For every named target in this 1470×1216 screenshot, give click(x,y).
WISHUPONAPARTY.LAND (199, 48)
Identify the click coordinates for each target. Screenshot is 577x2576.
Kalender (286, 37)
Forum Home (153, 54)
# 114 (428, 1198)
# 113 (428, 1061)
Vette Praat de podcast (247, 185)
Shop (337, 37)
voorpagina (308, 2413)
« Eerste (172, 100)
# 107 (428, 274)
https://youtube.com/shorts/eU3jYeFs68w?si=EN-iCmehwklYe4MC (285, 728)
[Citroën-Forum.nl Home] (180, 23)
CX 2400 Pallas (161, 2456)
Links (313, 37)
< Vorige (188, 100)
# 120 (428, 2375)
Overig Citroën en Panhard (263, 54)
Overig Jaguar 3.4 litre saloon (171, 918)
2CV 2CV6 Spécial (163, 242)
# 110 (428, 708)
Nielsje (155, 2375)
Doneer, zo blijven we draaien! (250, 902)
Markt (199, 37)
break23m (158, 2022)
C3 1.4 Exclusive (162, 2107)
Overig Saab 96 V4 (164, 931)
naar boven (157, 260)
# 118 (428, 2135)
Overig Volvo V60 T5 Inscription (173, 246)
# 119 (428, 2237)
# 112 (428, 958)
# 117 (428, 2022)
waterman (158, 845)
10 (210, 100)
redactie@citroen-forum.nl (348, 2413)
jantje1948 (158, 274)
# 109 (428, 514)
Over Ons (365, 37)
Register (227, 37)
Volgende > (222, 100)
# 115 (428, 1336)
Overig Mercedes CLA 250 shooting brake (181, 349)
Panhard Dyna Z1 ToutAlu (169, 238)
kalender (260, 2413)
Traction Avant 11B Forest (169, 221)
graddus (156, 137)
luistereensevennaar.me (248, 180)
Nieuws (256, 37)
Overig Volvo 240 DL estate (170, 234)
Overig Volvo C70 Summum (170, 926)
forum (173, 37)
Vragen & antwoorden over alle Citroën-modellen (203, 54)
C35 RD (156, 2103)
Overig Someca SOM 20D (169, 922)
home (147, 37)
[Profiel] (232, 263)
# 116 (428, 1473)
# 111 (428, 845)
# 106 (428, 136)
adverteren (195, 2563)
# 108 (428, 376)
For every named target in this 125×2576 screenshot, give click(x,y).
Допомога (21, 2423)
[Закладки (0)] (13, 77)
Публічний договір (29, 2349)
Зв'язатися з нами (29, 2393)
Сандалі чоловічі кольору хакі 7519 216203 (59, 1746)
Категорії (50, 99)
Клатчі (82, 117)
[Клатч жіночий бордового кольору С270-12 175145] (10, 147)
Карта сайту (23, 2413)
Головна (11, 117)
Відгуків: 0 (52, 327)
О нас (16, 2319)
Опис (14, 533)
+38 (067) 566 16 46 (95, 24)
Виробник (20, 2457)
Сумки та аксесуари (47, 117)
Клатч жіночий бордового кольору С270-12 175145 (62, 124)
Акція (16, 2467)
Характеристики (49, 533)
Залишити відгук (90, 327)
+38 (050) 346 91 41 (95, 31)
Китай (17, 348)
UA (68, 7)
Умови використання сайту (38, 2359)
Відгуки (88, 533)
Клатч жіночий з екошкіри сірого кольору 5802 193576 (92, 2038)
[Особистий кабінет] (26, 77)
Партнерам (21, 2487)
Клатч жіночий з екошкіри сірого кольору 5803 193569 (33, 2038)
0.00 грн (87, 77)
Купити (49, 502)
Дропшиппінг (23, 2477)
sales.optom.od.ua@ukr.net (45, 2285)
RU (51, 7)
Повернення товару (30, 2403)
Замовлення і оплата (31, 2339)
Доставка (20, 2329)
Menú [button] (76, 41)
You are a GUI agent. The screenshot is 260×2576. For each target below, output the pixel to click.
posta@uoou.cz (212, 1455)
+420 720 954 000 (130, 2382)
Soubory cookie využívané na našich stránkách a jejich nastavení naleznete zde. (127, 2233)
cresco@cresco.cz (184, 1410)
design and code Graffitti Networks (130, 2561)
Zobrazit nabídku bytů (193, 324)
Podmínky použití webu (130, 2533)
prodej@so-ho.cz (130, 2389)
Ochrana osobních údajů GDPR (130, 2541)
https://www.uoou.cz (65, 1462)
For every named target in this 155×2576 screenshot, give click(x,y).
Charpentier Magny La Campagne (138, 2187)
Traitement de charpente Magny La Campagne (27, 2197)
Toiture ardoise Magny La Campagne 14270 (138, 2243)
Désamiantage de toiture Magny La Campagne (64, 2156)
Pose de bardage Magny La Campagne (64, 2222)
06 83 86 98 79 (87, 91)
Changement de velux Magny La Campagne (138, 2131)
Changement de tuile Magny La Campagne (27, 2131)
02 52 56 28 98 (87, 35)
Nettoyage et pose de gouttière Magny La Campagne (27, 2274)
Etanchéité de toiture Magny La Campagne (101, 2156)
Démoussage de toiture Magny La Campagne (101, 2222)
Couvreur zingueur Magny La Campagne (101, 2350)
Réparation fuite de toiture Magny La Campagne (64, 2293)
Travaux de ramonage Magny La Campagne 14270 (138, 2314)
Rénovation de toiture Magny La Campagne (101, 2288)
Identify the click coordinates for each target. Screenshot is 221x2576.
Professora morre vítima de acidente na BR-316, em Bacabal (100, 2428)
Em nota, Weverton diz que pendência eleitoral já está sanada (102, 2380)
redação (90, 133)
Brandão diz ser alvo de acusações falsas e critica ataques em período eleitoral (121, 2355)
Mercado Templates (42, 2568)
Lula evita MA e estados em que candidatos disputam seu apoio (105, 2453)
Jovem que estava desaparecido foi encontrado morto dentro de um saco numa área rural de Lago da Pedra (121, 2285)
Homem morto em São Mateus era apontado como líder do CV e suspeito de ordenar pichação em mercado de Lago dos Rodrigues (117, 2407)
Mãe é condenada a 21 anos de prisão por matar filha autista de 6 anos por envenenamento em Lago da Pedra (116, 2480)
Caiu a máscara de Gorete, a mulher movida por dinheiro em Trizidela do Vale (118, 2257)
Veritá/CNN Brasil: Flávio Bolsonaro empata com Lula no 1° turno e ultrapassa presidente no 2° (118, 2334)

■ ■ ■ ■ ■

= Exercise brief =
Repeat, character for character, the lines of the material above from the line with "Залишити відгук (90, 327)" through the line with "Brandão diz ser".

= Task answer =
Залишити відгук (90, 327)
+38 (050) 346 91 41 (95, 31)
Китай (17, 348)
UA (68, 7)
Умови використання сайту (38, 2359)
Відгуки (88, 533)
Клатч жіночий з екошкіри сірого кольору 5802 193576 (92, 2038)
[Особистий кабінет] (26, 77)
Партнерам (21, 2487)
Клатч жіночий з екошкіри сірого кольору 5803 193569 (33, 2038)
0.00 грн (87, 77)
Купити (49, 502)
Дропшиппінг (23, 2477)
sales.optom.od.ua@ukr.net (45, 2285)
RU (51, 7)
Повернення товару (30, 2403)
Замовлення і оплата (31, 2339)
Доставка (20, 2329)
Menú [button] (76, 41)
You are a GUI agent. The screenshot is 260×2576. For each target below, output the pixel to click.
posta@uoou.cz (212, 1455)
+420 720 954 000 (130, 2382)
Soubory cookie využívané na našich stránkách a jejich nastavení naleznete zde. (127, 2233)
cresco@cresco.cz (184, 1410)
design and code Graffitti Networks (130, 2561)
Zobrazit nabídku bytů (193, 324)
Podmínky použití webu (130, 2533)
prodej@so-ho.cz (130, 2389)
Ochrana osobních údajů GDPR (130, 2541)
https://www.uoou.cz (65, 1462)
For every named target in this 155×2576 screenshot, give click(x,y).
Charpentier Magny La Campagne (138, 2187)
Traitement de charpente Magny La Campagne (27, 2197)
Toiture ardoise Magny La Campagne 14270 (138, 2243)
Désamiantage de toiture Magny La Campagne (64, 2156)
Pose de bardage Magny La Campagne (64, 2222)
06 83 86 98 79 (87, 91)
Changement de velux Magny La Campagne (138, 2131)
Changement de tuile Magny La Campagne (27, 2131)
02 52 56 28 98 (87, 35)
Nettoyage et pose de gouttière Magny La Campagne (27, 2274)
Etanchéité de toiture Magny La Campagne (101, 2156)
Démoussage de toiture Magny La Campagne (101, 2222)
Couvreur zingueur Magny La Campagne (101, 2350)
Réparation fuite de toiture Magny La Campagne (64, 2293)
Travaux de ramonage Magny La Campagne 14270 (138, 2314)
Rénovation de toiture Magny La Campagne (101, 2288)
Identify the click coordinates for each target. Screenshot is 221x2576.
Professora morre vítima de acidente na BR-316, em Bacabal (100, 2428)
Em nota, Weverton diz que pendência eleitoral já está sanada (102, 2380)
redação (90, 133)
Brandão diz ser alvo de acusações falsas e critica ataques em período eleitoral (121, 2355)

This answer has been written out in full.